This is where we find the melancholy Ray (Melissa Leo, Academy Award-nominated for the role), whose husband has left her up to her ankles in snow with the double-wide and the kids at their place near the Canadian border. Sounds bad enough to most people who could see the picture when it came out in limited release in New York and Los Angeles, but things quickly get worse. Ray's husband has run off with the $3,000 saved to pay for the delivery of a new mobile home, the rent-to-own store is on the way to collect the television, and her boss at the dollar store tells her she's only part-time material even though she's been there two years.

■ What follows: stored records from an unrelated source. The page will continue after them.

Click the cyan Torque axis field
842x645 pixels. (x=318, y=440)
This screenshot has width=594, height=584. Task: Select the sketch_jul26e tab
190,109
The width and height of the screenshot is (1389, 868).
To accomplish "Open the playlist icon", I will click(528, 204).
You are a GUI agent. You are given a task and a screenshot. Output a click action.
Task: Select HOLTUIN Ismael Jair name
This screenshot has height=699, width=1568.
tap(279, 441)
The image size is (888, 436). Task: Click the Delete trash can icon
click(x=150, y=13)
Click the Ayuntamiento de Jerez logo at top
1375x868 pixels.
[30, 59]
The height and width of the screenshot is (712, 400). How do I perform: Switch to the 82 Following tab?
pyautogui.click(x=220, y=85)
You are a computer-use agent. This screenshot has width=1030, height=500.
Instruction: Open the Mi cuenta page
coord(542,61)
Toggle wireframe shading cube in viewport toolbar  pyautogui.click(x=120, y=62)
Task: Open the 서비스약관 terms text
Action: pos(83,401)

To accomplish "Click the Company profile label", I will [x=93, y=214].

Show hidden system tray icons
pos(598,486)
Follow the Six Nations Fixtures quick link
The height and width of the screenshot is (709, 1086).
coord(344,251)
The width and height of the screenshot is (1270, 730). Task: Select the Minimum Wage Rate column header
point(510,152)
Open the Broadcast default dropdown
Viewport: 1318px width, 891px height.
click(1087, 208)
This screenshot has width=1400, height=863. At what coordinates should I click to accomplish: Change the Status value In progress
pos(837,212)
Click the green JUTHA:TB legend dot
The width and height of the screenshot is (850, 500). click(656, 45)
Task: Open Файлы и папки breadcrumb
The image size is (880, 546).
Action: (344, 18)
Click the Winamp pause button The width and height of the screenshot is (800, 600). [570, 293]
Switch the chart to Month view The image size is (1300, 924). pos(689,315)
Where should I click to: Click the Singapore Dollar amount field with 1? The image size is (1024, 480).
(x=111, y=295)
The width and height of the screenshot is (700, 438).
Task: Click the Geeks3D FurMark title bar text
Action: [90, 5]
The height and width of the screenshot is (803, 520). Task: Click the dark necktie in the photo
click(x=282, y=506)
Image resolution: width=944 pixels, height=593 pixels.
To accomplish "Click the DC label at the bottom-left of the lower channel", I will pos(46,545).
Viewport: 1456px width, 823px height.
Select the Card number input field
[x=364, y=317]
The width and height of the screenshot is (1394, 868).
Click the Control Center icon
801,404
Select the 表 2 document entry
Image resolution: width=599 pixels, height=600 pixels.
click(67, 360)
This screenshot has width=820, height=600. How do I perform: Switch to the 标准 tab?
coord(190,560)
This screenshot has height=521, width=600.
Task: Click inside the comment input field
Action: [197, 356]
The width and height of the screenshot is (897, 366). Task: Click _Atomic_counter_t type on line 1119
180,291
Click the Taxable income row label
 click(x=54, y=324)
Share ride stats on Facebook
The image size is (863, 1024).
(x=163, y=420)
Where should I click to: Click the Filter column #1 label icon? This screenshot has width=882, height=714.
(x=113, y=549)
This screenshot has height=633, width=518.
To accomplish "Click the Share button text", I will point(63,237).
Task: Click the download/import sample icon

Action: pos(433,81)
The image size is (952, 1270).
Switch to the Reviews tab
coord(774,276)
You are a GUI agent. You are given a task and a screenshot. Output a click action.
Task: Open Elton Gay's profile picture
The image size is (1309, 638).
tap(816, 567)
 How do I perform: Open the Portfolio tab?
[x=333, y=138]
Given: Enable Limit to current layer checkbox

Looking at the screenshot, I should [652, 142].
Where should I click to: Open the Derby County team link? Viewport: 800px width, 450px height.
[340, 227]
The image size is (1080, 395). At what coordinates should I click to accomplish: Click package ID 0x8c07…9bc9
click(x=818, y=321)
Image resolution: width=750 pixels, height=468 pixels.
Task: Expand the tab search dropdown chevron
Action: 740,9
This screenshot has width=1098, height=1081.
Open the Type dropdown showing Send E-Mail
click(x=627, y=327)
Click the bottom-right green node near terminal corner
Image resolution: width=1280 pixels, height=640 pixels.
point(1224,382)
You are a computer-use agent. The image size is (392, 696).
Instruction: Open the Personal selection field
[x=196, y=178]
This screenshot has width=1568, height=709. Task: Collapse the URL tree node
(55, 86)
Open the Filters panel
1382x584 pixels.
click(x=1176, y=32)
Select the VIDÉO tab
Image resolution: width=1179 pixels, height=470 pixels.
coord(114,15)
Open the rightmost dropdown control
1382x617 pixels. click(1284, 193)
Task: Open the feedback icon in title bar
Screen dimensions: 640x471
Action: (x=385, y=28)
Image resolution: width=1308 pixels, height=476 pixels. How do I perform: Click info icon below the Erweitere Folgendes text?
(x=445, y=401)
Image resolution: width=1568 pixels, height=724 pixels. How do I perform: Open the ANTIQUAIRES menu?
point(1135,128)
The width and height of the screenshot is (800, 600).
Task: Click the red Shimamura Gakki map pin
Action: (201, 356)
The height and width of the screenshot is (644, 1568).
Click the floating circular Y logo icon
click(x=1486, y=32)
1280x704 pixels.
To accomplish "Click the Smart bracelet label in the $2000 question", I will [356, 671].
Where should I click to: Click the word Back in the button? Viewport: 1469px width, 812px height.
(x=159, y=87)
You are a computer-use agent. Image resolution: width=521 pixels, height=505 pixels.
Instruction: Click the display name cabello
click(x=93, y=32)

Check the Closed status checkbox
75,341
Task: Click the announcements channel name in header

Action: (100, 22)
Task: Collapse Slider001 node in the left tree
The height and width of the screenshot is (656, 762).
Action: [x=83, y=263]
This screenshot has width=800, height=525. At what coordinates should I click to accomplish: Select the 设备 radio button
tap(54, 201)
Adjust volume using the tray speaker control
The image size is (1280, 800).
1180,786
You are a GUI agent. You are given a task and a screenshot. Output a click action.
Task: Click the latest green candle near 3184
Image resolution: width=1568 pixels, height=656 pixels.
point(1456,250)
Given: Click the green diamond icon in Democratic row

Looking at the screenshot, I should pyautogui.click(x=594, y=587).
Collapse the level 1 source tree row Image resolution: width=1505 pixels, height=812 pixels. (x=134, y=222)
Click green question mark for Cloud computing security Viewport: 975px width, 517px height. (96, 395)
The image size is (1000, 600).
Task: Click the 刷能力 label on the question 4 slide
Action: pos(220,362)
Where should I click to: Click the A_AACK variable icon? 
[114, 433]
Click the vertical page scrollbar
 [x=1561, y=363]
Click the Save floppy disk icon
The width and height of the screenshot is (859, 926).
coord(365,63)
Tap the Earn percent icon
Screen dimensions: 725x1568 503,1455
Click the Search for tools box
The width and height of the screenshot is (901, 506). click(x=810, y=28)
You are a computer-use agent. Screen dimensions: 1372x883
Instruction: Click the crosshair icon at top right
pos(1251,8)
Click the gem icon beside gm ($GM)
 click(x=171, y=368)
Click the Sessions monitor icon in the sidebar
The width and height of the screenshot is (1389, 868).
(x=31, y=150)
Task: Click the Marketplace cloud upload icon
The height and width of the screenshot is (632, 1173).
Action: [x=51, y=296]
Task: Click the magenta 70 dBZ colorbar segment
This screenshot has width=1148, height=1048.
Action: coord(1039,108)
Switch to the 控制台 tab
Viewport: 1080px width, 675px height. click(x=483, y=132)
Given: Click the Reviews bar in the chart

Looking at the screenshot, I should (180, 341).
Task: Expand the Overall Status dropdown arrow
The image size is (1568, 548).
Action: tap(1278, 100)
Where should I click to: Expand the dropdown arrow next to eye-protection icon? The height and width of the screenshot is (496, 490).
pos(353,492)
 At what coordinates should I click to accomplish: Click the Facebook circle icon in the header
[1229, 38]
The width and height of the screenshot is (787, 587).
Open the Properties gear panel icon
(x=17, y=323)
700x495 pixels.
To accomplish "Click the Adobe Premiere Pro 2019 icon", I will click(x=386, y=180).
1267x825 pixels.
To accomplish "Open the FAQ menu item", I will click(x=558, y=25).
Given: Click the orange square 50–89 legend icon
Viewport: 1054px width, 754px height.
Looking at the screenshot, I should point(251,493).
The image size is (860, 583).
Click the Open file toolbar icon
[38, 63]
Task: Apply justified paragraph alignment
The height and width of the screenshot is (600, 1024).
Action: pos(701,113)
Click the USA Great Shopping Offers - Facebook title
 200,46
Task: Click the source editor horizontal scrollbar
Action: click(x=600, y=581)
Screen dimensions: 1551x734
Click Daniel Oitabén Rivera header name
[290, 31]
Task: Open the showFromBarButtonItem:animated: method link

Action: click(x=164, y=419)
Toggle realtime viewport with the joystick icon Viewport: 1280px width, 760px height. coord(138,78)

Ray barely has a few bucks to her name and her ex's dingy Dodge when she meets Lilia (Misty Upham), a Native-American woman who tries to steal her car and pays her back by pushing her into an illegal-immigrant-smuggling scheme that pays big bucks. Winner of a grand prize at the 2008 Sundance Film Festival, “Frozen River” shines during this middle passage, when it refuses to glamorize Ray as she drops the pretense of morality for the quick cash of ferrying illegals in the trunk of her car across the frozen St. Lawrence River. At first horrified to be breaking the law, soon she's barking orders at Chinese and Pakistani clients alike, and thrilled to be flush with dough until an accident shakes her back into the real world.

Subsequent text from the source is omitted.